まず特高が3185MWhから705MWhまで落ちています。特高というのは特別高圧といい、それを必要とする施設は、年間電気代が数億円~数百億円規模の工場や商業施設、オフィスビルなどです。つまり超大口のお客さんです。しかし大口であるがゆえに契約する電気代は安くさせられてしまいます。いつか電気代が安くなったときのためにおいときたい・・・これを切るのは断腸の思いだったと思います。

高圧は46807MWhから41029MWhへ落ちました。12月でこの数字ですからこれも下手すると数的には半分は切ったかもしれません。

低圧は夏冬で高が知れていますから、低圧を増やす方向にはいくようですね。大きくアップしています。

この傾向は今後も進み、無理しないでヘッジできる程度まで落ちていくでしょう。

私はリミポは契約をどんどん切って販売量が下がると予測しましたが当たりました。

今のように電気代が高騰すれば顧客を切るしかないという判断になるのはわかります。しかし電気の契約というものは大体年間契約で途中では切れない。リミポはおそらく1年くらい前から少しずつ契約の切り替わりを待って頭を下げに回ったのだと思います。

他の会社は電力高騰に怯えつつ、顧客を切る勇気もなく呆然状態のまま12月を迎え取り返しのつかない負債を負ってしまった。

リミポはもう電気は上がるものだと考え、JEPXからの購入に頼らねばならないギャンブル要素を排除するために、蓄電池、太陽光を推進しはじめました。

そして今日2022年3月31日電気の買電が発表されました。これでリミックスポイントはVPP(バーチャルパワープラント)になる前提条件がそろったわけです。

私はリミポがVPPなんてなれるわけないと思ってました。電気の販売でもランキング下位なのに発電所なんか作れるわけないしどうするんだよと。

しかしリミポは5年越しで夢をかなえようとしています。私は彼らの諦めの悪さに感動し胸が熱くなりました。この会社がでかくならないわけがないですよ。ほんとに。

> 課題 1: 次の(a)〜(c)の記述が本文と合致するかを判定してください。それぞれ「はい」か「いいえ」で答え、判断の決め手となる本文の語句をそのまま引用してください。(a) 特高の販売量は3185MWhから705MWhに減った。(b) 高圧の販売量は増加した。(c) 電気の買電は2022年3月31日に発表された。
次に示すエントリは本文とは無関係です。

> データ一覧:
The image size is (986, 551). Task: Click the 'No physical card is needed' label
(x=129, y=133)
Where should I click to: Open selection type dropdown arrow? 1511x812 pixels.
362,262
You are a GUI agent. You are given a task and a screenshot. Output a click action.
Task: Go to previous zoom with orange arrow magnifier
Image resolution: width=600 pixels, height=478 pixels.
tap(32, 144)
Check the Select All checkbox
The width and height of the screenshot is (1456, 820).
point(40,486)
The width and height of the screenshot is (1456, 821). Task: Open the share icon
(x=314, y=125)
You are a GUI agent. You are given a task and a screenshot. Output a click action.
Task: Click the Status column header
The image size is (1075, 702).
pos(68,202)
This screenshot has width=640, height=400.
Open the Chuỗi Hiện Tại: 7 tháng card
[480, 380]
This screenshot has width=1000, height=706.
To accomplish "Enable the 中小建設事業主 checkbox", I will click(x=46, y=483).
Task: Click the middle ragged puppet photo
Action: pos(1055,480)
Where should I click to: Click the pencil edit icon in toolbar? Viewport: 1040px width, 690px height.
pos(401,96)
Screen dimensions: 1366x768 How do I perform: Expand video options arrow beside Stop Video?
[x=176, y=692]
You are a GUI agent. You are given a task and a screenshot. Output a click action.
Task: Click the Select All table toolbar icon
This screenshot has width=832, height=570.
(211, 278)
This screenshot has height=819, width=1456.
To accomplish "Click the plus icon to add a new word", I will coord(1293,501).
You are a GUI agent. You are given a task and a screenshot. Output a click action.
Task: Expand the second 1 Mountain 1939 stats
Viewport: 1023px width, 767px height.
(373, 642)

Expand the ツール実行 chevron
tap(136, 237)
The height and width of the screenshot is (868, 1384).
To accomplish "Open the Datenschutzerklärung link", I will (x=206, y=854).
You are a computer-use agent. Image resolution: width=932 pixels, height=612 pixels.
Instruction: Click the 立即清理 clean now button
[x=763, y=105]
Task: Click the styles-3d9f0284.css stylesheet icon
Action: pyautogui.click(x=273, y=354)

> 課題 2: エントリのうち、「The height and」を含む行からエントリの最後までを、両端の行も含めて一字一句違えずに書き写してください。

> 正解出力 1:
(a) はい:「まず特高が3185MWhから705MWhまで落ちています。」
(b) いいえ:「高圧は46807MWhから41029MWhへ落ちました。」
(c) はい:「そして今日2022年3月31日電気の買電が発表されました。」

> 正解出力 2:
The height and width of the screenshot is (868, 1384).
To accomplish "Open the Datenschutzerklärung link", I will (x=206, y=854).
You are a computer-use agent. Image resolution: width=932 pixels, height=612 pixels.
Instruction: Click the 立即清理 clean now button
[x=763, y=105]
Task: Click the styles-3d9f0284.css stylesheet icon
Action: pyautogui.click(x=273, y=354)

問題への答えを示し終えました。